Public Demands Senate #DoYour Job


#DoYourJob is the hashtag that angry citizens are tweeting to the Senate. As previously reported by The Inquisitr, Senate Majority Leader Mitch McConnell announced he would not consider any nominee proposed by President Obama. The Atlantic explained that Republicans on the Senate Judiciary Committee, led by McConnell, agreed not to hold hearings on any Supreme Court nominee that President Obama might suggest. If they keep this promise, the Supreme Court will be forced to function with only eight justices instead of nine for almost a year.

It is the president’s constitutional right and responsibility to nominate a replacement for the late Antonin Scalia. The senate has the duty to advice the president upon this nomination and then either consent or decline his nomination.

According to Article II, Section 2 of the Constitution, the president “shall have Power, by and with the Advice and Consent of the Senate, to make Treaties, provided two thirds of the Senators present concur; and he shall nominate, and by and with the Advice and Consent of the Senate, shall appoint Ambassadors, other public Ministers and Consuls, Judges of the Supreme Court, and all other Officers of the United States.”

Many Americans see the senators’ insistence on waiting for the 45th president of the United States, whomever he or she may be, to nominate the next Supreme Court justice not as a matter of principle, but as partisan obstructionism gone overboard. Many citizens consider it irresponsible, and they’re taking to Facebook and Twitter to demand that the senate #DoYourJob.
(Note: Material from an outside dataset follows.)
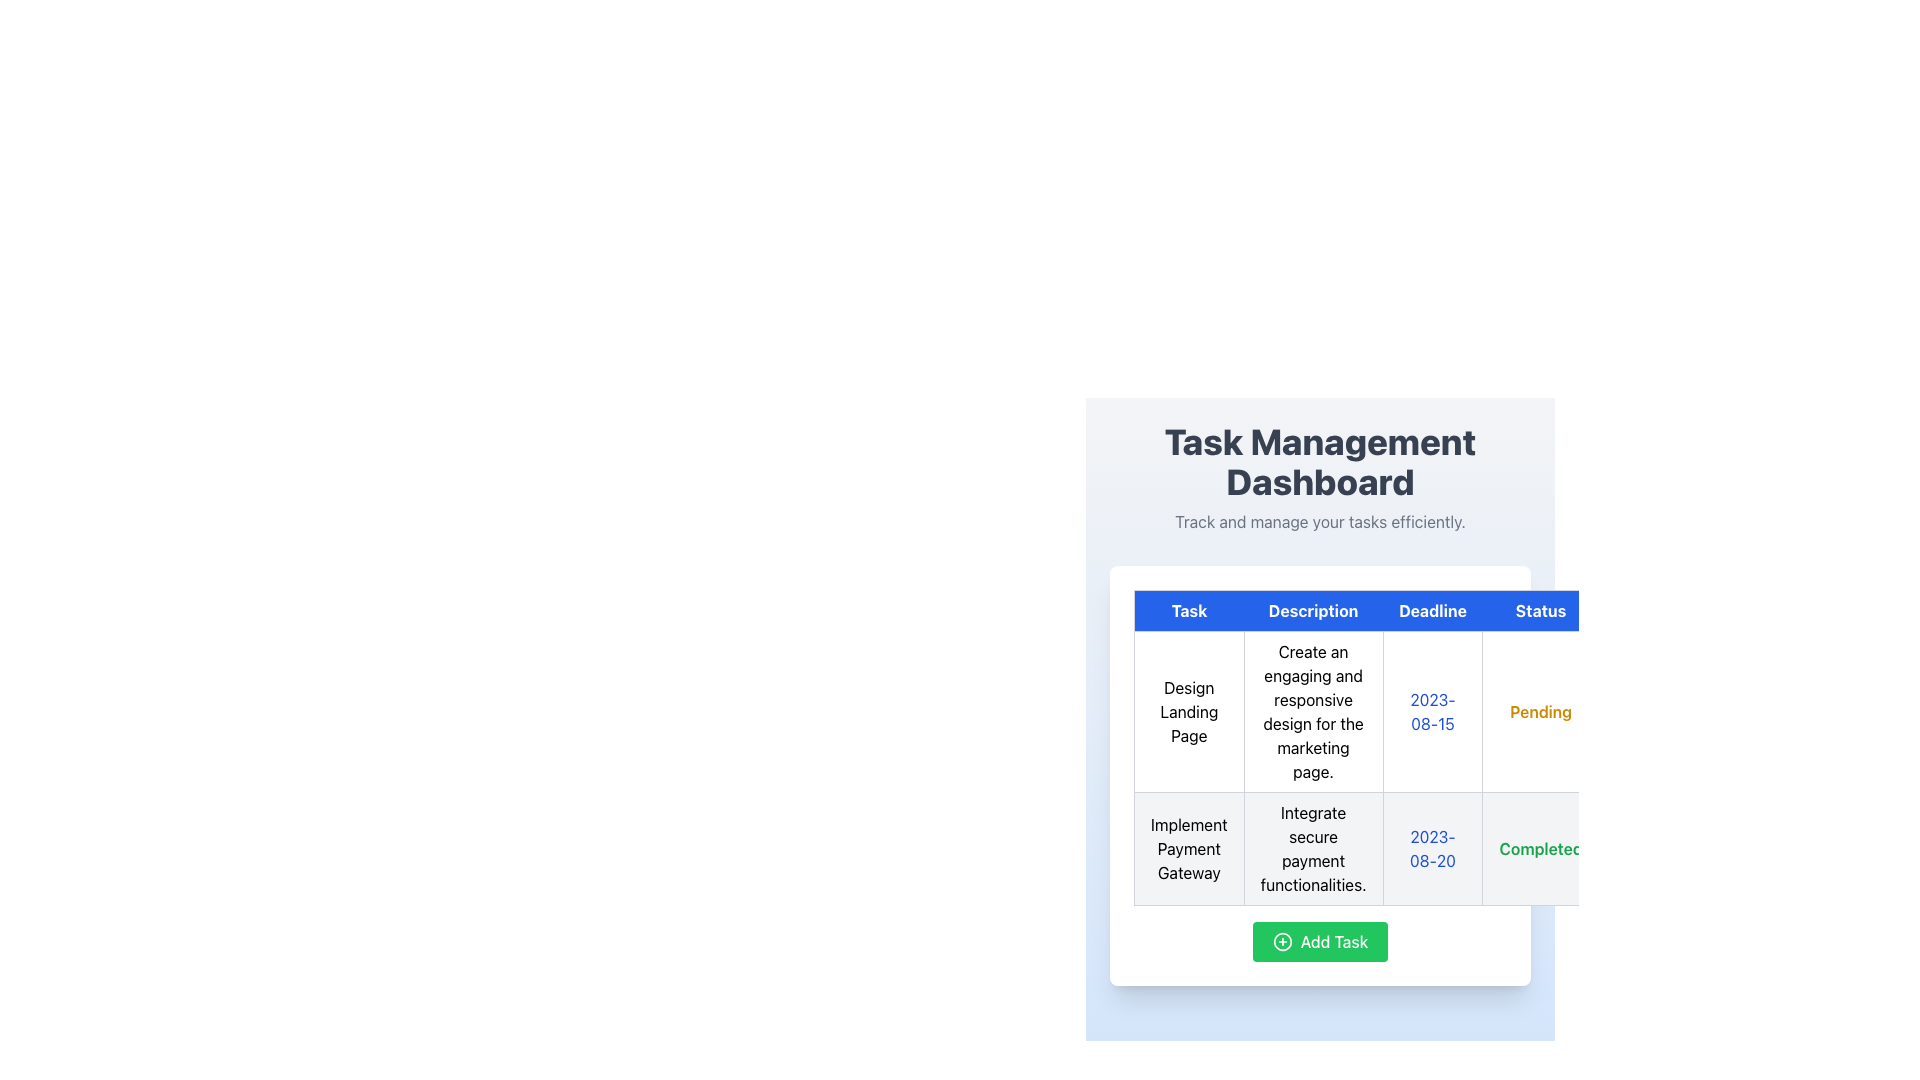 This screenshot has width=1920, height=1080. I want to click on the Text block displaying 'Task Management Dashboard' and its subheading 'Track and manage your tasks efficiently.', so click(1320, 478).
As the graph below shows, over half of the American citizens polled believe that the senate should do their job and hold confirmation hearings for whomever President Obama nominates. Nearly three-tenths of Republicans polled and a quarter of self-identified conservative Republicans agreed. Over three-quarters of Democrats and an overwhelming majority of liberal Democrats agreed. For political independents, over half of those polled agreed that the senate should do their job and at least grant a hearing to President Obama’s nominee.

ThinkProgress explained that the late Justice Scalia would have been one of the first to disapprove of the senate’s failure to do the job for which they were elected. When it was suggested that he recuse himself from a case where he was personal friends with one of the parties involved, Scalia refused.

“The petitioner needs five votes to overturn the judgment below, and it makes no difference whether the needed fifth vote is missing because it has been cast for the other side, or because it has not been cast at all.”

McConnell and his colleagues are not refusing to deny a specific judicial candidate a seat on the Supreme Court. They are refusing to confirm or deny anyone nominated by President Obama. They are refusing to even consider the merits of any judge selected by the president. Senators are paid $174,000, plus benefits and expenses. For a salary of that size, the American people have a right to expect them to do their job.

Senator Mark Warner (D-VA) has accused his colleagues of letting politics getting ahead of doing the job for which they were elected.

Justice delayed is justice denied. The Supreme Court needs a ninth justice before January 20, 2017. The Constitution expects, and the American people demand, that senators do the job to which they were elected. Ladies and gentlemen of the senate, #DoYourJob.